別に宇宙人を信じているわけでは無かった。
ただ、ゆんが宇宙人であると言うことそのモノが、心の奥にすとんと落ちるものがあっただけなのだ。それは、あくまで僕の感覚的なものであったり、直感的なものであったりと、曖昧なもので何一つ根拠となるものが無いのだが、それが僕の中で自然に頷けたのだ。

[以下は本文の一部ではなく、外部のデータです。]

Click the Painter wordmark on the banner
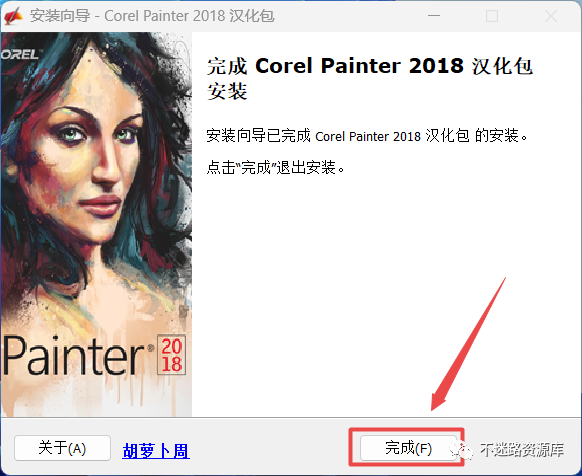[x=74, y=355]
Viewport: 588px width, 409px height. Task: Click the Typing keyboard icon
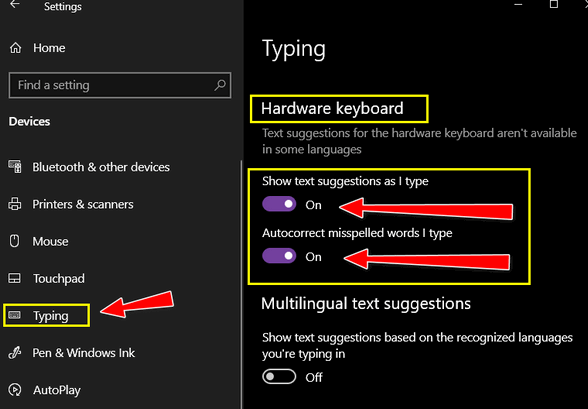coord(15,315)
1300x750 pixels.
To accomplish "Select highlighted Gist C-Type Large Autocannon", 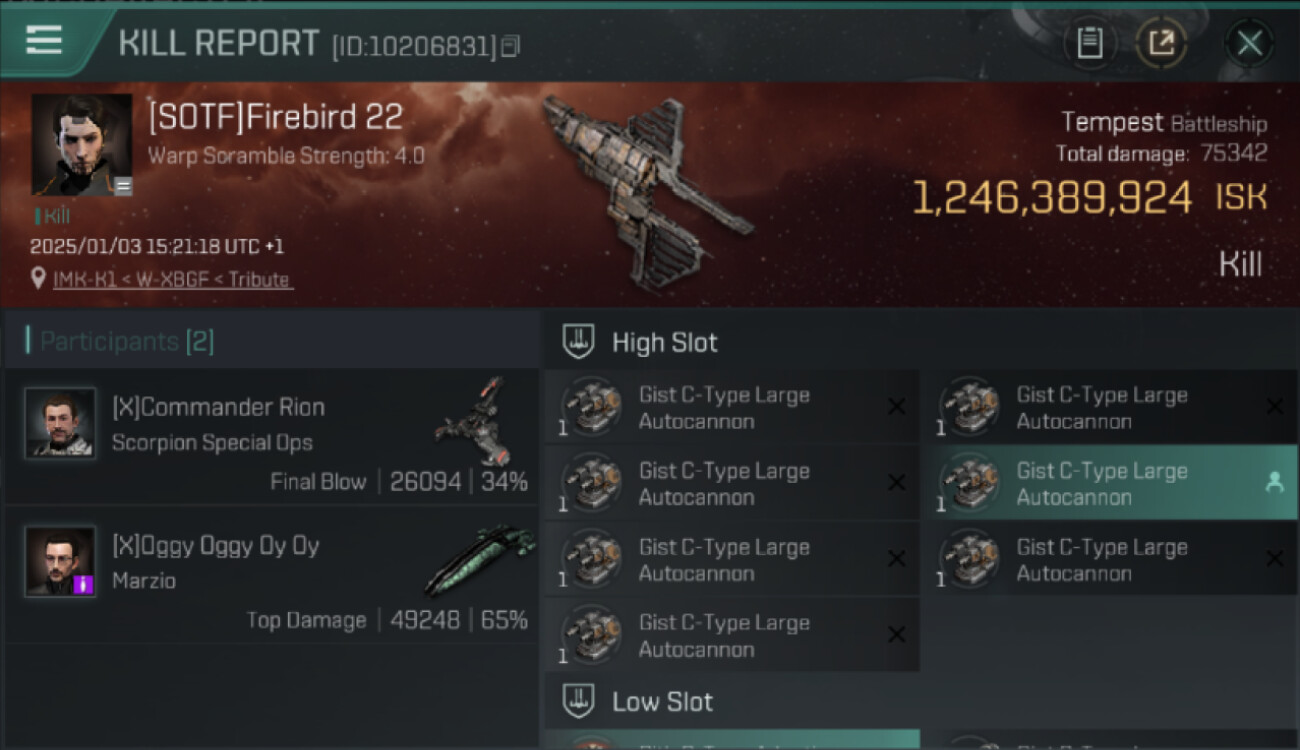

同様に、自身を幽霊だと名乗る者が出て来たとして、それを僕が信じてあげられるのか、と考えた時に、ゆんのように信じてやることはきっと出来ない。そう思った。けれど、それが信じていない理由だと言うのには、あまりに合理的では無かった。
だから、
「何となく、かな」
そう答えておいた。
「何となく、ねえ」
天羽は腑に落ちない様な顔を見せていた。
「そう言う天羽はどうなんだ?」
「私は、人類に考えられ得るものなら、森羅万象全ての可能性は在ると信じているの。だから、宇宙人が居ても、幽霊が居ても、別段それに驚く必要も無いから、私は居ると信じことが出来るってわけ」
天羽は、そう言い笑顔を見せた。
良くも悪くも、天羽らしい答えに違いない。
宇宙人や幽霊を本気で居ると信じてやまない人間は、少なからず居るだろう。けれど、天羽を越える程の説得力を持つ人間は、世界広しと言えども、そうは居ないだろう。本当に宇宙人も、幽霊も居て当然の様に思えてしまうのだから。
そして、完全下校のチャイムが学校中に響き渡った。